Tinariwen - The Academy, Dublin

I am very prejudiced against the hippy drippy-style of dancing of some people – mostly women – during gigs by African bands. This dates back to seven or eight years ago when I saw a group of tribal dancers performing in St Georges Market in Belfast. Each dance and its significance was explained by a group member - some were performed to celebrate a birth, a wedding or a coming of age, others were to mourn a death or berate a turn of bad fortune.
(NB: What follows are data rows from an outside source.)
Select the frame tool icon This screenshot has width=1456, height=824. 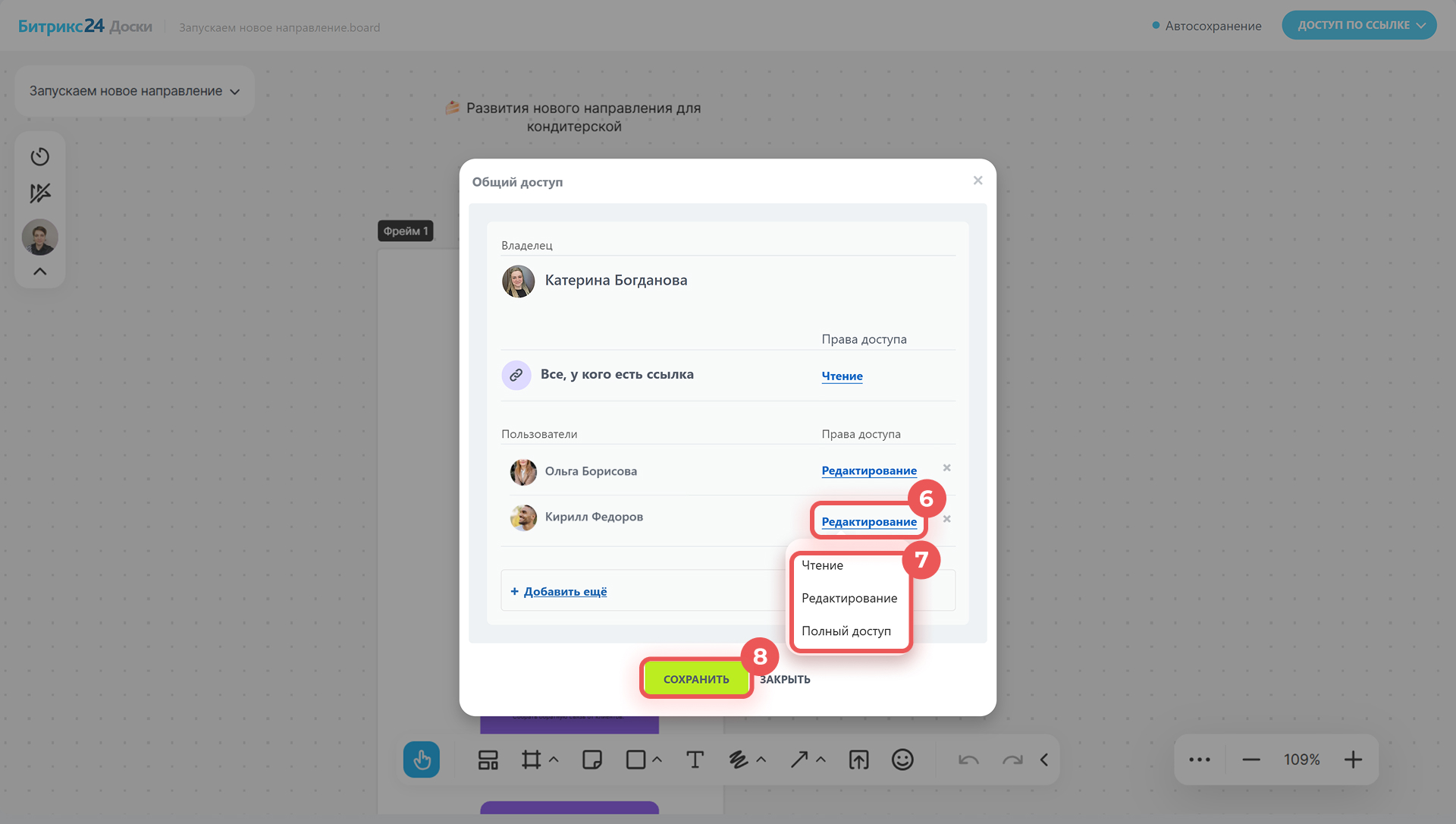click(x=531, y=760)
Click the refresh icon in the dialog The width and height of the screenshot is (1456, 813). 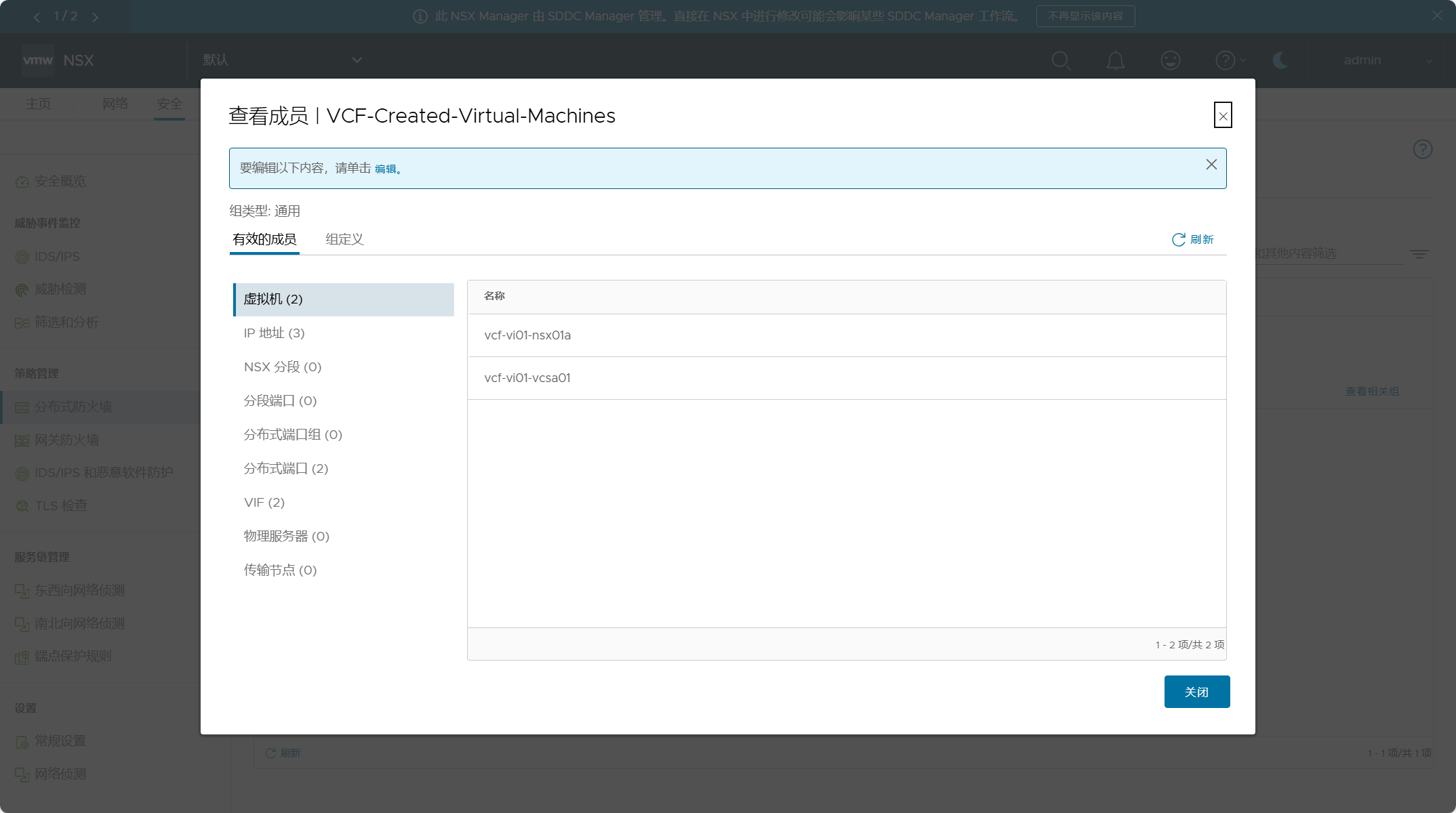pos(1179,240)
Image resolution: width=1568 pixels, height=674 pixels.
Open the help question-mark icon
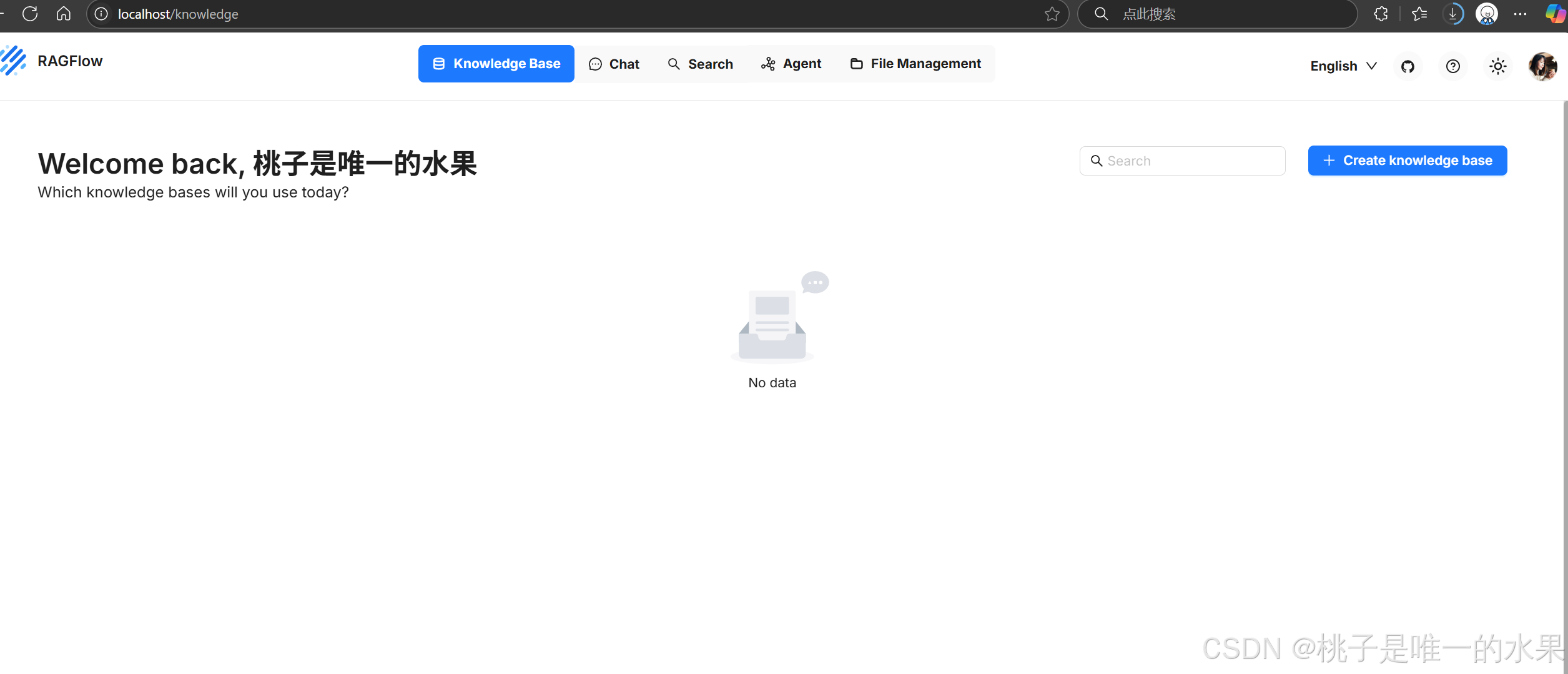click(x=1453, y=66)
The musicians would then start up and the dancers in full tribal regalia would begin their highly stylised moves.
Meanwhile, infront of the stage, where the dancers and musicians were symbolically lamenting the death of child, a dozen or so women in tie-dye teeshirts and floaty skirts kicked off their moccasins and started twirling their hands, gyrating their hips and twisting their bodies in a free-from style of dance that they presumably thought of as 'ethnic'.
So when Tinariwen took to the stage last night in Dublin and started clunking at their guitars and battering their drums my heart sank as a few people tried to clap along and totally failed to find the rhythm - most guitar, bass and drum concerts follow a simple 4/4 beat, but this seemed to be in 6.5/11. By song three, however, things had settled into a slightly more clappable and danceable rhythmic pattern.
As opposed to the tribal group in St George's Market, Tinariwen were clearly keen to see their audience move, with various members swaying and clapping their hands out over the audience to help them get their rhythm.
Their songs are often played around a single droning guitar note with staccato guitar runs cutting across it, backed by bass, tribal drums and whole clatter of backing singers - although none of the females whose wails are so distinctive on Tinariwen's studio albums were on stage.
Tinariwan's main singer Ibrahim Ag Alhabib, although exotically dressed, was the only one not wearing flowing desert robes that covered the entire bodies and most of the band members'heads. He left the stage after the first two songs, which he sang, and the vocals were taken over by various other members of the group, until he reappeared for most of the rest of the set.
Tinariwen's music has been described as 'desert blues'. It has been argued that the blues, in the sense of American blues, evolved among the descendants of slaves in the American deep south. Musicologists have looked to tribal chants and wails to find the source of the blues.
In the case of Tinariwen the music has come home and they have taken American blues and adapted it to create their own unique style and punked it up a bit. It was Andy Kershaw who described Tinariwen as the closest thing he had ever seen live to the Clash.
Tinariwen seem to almost slip into each song, find a guitar grove, pick up a bass line, drums and then vocals that builds into a creshendo. The effect is dramatic and while the lyrics are often about the effects of drought and population displacement, the songs are infections and entirely danceable.
Not that I indulged myself, apart from some foot tapping.